*TASK DETAILS*
Write each line exactly, from the line that holds "Task: Open Step 3 Passed status dropdown" through the final line of the material, and no other line.

++++ MATERIAL SUPPLIED

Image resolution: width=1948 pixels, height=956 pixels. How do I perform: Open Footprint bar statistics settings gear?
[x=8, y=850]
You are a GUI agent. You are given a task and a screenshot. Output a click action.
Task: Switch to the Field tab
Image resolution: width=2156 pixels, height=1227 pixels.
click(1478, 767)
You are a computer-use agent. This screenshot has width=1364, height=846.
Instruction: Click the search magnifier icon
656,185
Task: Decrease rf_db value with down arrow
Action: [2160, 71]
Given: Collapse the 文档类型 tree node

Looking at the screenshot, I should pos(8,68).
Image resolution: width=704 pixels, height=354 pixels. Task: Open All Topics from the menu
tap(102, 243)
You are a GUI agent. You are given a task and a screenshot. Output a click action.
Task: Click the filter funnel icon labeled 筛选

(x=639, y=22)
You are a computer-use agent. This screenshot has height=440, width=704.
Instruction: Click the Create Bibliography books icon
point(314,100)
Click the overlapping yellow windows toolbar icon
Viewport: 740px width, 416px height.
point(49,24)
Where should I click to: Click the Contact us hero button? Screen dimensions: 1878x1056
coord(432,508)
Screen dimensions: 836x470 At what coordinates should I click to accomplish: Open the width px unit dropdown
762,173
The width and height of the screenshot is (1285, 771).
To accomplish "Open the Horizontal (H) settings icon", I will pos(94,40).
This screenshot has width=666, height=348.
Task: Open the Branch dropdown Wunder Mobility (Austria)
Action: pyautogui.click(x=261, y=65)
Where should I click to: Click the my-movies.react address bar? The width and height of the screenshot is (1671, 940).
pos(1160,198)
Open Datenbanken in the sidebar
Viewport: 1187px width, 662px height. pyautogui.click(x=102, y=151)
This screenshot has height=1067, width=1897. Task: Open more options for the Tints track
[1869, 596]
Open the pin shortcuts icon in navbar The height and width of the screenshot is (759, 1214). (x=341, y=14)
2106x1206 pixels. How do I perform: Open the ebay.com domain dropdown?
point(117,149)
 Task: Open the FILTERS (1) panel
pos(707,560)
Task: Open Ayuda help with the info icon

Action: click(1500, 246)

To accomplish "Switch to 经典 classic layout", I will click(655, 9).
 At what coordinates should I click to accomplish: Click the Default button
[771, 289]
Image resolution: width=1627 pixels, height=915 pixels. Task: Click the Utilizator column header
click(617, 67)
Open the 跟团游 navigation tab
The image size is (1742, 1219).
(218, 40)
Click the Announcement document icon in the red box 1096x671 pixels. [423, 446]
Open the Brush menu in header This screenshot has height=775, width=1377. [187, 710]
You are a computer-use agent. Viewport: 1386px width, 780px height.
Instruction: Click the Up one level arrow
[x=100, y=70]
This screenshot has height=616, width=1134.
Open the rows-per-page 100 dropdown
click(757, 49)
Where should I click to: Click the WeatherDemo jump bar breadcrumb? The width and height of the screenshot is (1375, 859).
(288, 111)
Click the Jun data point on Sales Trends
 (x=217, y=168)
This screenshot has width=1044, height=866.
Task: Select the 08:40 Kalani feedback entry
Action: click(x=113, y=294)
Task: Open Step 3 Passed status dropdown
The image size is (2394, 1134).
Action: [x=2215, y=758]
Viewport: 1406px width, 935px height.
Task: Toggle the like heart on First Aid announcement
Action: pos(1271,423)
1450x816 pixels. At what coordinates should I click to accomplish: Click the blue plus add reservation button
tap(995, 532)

++++++++

*RESPONSE TO THIS EXERCISE*
Task: Open Step 3 Passed status dropdown
The image size is (2394, 1134).
Action: [x=2215, y=758]
Viewport: 1406px width, 935px height.
Task: Toggle the like heart on First Aid announcement
Action: pos(1271,423)
1450x816 pixels. At what coordinates should I click to accomplish: Click the blue plus add reservation button
tap(995, 532)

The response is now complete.